* Problem
The response should consist of the records that follow, repeated exactly.

#### Data extracts

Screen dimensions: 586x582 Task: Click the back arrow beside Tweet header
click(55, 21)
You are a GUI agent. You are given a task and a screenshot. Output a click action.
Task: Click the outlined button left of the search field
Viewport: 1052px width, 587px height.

########

* Exercise output
Screen dimensions: 586x582 Task: Click the back arrow beside Tweet header
click(55, 21)
You are a GUI agent. You are given a task and a screenshot. Output a click action.
Task: Click the outlined button left of the search field
Viewport: 1052px width, 587px height.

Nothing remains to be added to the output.